Investments grow amid boom of non-bank institutions

Individuals are pushing money to annuity products to make continuous streams of income

In Summary

•This also means the continued transfer of proceeds into non-bank financial institutions including insurance, pension and private equity firms, as indicated by Kenya National Bureau of Statistics data.

•The investments led to a negative push to money in circulation in September registered at Sh1.42 trillion. This represented a 3.73 per cent drop from August

money
money

Kenyans are gradually moving cash to liquid assets and investment products, leading to a declined in the amount of money in circulation.

According to investment analyst Daniel Kuyo, this has been driven by the company's restructuring plans and uptake of retirement benefits and cost-efficiency measures adopted by corporates.

As a result, individuals push money to annuity products to make continuous streams of income. 

 
 
 

“In anticipation to get paid by the government, some companies have held their own payments and rather transfer the cash to a fixed or call deposits,” Kuyo said.

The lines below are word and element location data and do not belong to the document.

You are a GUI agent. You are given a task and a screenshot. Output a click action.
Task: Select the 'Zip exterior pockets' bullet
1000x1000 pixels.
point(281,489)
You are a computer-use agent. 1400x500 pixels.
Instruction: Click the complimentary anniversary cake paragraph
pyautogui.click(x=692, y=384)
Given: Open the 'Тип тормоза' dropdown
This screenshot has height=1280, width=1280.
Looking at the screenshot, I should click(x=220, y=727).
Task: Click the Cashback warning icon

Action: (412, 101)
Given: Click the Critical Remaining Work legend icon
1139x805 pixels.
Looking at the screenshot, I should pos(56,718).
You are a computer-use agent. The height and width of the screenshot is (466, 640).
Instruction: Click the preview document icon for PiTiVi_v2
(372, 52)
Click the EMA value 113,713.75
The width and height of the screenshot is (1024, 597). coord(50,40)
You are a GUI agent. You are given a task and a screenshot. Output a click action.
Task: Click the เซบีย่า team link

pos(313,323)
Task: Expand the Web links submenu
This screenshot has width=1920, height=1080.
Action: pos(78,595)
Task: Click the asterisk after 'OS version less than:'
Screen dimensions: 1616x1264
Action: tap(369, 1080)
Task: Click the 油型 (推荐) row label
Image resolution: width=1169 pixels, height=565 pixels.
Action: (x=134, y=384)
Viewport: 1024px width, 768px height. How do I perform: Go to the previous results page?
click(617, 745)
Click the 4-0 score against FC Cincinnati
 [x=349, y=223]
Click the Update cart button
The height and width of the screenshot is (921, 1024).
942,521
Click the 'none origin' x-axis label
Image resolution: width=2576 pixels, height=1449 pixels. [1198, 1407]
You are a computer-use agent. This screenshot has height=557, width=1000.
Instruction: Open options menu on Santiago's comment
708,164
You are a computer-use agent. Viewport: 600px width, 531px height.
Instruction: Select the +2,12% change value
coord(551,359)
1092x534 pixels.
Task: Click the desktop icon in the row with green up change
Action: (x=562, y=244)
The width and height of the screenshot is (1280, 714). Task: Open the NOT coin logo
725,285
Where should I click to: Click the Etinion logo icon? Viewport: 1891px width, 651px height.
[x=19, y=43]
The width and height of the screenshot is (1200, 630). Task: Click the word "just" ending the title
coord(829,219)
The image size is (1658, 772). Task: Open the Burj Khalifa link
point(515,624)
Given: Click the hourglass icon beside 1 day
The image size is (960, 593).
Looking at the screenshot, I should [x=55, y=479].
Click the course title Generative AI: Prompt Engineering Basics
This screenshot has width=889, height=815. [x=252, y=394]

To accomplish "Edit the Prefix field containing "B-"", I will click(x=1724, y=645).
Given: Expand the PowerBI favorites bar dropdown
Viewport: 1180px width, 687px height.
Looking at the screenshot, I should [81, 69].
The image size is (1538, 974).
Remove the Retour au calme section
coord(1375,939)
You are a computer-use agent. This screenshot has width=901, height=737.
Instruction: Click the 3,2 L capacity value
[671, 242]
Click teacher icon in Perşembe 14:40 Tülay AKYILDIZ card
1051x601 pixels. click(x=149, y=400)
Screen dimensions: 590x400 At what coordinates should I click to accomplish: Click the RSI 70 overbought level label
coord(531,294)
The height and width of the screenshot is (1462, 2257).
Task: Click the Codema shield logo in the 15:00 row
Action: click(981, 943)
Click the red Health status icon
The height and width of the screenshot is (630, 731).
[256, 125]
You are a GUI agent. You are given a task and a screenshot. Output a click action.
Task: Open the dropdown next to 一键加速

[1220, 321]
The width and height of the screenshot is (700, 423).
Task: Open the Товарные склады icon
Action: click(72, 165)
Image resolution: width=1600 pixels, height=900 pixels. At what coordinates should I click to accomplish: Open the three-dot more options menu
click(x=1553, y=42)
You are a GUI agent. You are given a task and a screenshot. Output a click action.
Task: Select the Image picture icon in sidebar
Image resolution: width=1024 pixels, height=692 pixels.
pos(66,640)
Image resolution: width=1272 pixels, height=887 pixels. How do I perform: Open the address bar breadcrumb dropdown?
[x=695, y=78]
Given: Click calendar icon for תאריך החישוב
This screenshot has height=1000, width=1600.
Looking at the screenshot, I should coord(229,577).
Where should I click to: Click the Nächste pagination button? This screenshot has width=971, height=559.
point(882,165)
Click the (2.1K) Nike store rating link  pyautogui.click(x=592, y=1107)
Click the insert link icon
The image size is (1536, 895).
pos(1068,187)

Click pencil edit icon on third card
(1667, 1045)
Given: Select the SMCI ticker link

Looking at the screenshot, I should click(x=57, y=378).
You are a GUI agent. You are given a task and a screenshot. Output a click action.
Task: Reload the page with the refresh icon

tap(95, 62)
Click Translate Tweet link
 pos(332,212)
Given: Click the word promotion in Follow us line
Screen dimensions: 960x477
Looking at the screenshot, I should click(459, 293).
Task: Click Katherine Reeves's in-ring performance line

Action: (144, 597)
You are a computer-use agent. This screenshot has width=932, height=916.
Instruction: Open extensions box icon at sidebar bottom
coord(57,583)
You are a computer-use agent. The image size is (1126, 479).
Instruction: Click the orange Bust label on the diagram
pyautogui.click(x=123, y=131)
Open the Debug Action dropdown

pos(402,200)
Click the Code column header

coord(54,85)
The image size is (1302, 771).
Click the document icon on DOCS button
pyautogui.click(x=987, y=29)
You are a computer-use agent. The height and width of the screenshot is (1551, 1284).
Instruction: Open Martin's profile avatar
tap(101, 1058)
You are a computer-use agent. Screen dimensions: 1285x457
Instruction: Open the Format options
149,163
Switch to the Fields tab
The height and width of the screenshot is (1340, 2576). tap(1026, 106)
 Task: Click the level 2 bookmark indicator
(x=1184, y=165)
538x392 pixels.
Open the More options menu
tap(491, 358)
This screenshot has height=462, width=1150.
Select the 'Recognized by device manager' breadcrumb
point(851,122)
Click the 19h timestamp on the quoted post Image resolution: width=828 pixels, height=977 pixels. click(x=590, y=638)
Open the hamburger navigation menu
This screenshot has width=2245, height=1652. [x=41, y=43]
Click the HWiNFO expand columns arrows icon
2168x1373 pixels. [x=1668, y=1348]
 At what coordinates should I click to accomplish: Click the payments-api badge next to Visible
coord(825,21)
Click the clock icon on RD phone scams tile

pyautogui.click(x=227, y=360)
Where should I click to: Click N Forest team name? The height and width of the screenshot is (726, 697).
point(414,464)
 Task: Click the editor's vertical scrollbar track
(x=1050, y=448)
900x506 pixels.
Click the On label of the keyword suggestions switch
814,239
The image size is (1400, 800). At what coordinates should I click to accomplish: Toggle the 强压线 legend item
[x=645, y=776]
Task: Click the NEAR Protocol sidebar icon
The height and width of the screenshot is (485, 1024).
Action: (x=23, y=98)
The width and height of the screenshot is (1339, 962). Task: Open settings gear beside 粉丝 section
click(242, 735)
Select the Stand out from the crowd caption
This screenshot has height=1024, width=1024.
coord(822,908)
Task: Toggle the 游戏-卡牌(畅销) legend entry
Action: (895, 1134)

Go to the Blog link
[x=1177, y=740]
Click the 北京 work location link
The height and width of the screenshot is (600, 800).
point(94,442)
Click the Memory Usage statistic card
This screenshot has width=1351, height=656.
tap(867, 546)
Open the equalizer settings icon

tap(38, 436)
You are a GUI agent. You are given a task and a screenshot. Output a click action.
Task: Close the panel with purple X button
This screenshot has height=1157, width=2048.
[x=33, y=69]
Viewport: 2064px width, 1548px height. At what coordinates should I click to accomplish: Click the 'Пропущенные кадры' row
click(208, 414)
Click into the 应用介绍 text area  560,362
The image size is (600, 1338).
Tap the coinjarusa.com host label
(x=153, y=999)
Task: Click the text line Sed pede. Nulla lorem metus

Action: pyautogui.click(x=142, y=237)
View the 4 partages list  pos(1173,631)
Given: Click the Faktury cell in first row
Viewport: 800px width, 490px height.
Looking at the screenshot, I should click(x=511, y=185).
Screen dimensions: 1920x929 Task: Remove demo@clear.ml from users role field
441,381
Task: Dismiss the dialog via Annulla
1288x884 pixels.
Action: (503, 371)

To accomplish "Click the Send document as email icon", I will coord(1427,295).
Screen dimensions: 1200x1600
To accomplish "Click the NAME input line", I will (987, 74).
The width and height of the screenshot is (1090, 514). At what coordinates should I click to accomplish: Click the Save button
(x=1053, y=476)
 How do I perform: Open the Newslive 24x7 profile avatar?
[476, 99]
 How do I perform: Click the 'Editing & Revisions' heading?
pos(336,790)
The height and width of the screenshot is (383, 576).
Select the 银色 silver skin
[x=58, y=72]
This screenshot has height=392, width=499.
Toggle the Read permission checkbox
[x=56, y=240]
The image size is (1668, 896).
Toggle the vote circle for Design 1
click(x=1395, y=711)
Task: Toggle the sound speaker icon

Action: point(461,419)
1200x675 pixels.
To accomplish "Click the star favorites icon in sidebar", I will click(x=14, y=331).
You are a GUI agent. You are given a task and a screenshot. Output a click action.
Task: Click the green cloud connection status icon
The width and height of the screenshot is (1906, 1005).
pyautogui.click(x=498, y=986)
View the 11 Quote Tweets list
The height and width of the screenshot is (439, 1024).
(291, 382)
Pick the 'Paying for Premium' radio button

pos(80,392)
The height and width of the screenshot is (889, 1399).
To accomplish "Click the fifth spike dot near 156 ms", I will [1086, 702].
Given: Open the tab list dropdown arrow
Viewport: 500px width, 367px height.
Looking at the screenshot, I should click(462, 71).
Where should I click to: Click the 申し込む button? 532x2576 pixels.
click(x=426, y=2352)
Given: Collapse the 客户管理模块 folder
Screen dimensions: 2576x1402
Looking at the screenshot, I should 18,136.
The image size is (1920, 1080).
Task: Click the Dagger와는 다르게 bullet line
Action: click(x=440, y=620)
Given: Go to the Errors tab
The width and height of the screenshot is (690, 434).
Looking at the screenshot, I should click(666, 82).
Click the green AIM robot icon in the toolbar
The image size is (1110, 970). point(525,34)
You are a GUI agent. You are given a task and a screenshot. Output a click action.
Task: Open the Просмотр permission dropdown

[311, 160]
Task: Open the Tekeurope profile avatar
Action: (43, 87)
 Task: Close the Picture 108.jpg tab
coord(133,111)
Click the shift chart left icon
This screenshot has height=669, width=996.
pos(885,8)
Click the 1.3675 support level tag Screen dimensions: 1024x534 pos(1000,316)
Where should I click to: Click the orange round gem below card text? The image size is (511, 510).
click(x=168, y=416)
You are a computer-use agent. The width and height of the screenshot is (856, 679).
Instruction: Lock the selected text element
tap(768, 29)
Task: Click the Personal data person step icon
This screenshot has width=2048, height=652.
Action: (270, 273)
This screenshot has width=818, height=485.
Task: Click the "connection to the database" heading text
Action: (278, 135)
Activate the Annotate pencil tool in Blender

This also means the continued transfer of proceeds into non-bank financial institutions including insurance, pension and private equity firms, as indicated by Kenya National Bureau of Statistics data.

Other investments have been on currency exchanges and some microloan organisations.

Quasi money, funds held in these institutions or as held as treasury bills and short-term bonds, grew by 7.73 per cent to Sh1.406 trillion in September 2019 compared to the same period last year.

However, there the money in this segment grew slightly by 1.30 per cent from August.

Even so, subscription to Treasury bills is still low with the finance ministry had received bids worth Sh13.5 billion against an advertised amount of Sh24.0 billion for the 91- 182- and one-year tenures papers.

This represented a performance of 56.2 per cent even as the interest rates edged up.

The investments led to a negative push to money in circulation in September registered at Sh1.42 trillion. This represented a 3.73 per cent drop from August, having declined from the previous months.

 
 
 

Kuyo added that the effect was coupled by the long regime of interest rate cap and government concentrated efforts to consolidate cash under its austerity measures.

However, a rise in money in circulation is set to resume with following the repeal that will help shift lending focus on domestic debt stock to the customer by banks.

Among the 11 listed banks, six lenders posted total deposits Sh2.22 trillion in nine months to September, a reflection of reduced lending.

Net customer loans and advances were worth Sh1.66 trillion.

“Banks will be motivated to lend out a lot more. Money concentration will be on uplift in the next two to three quarters and normalize after that,” he added.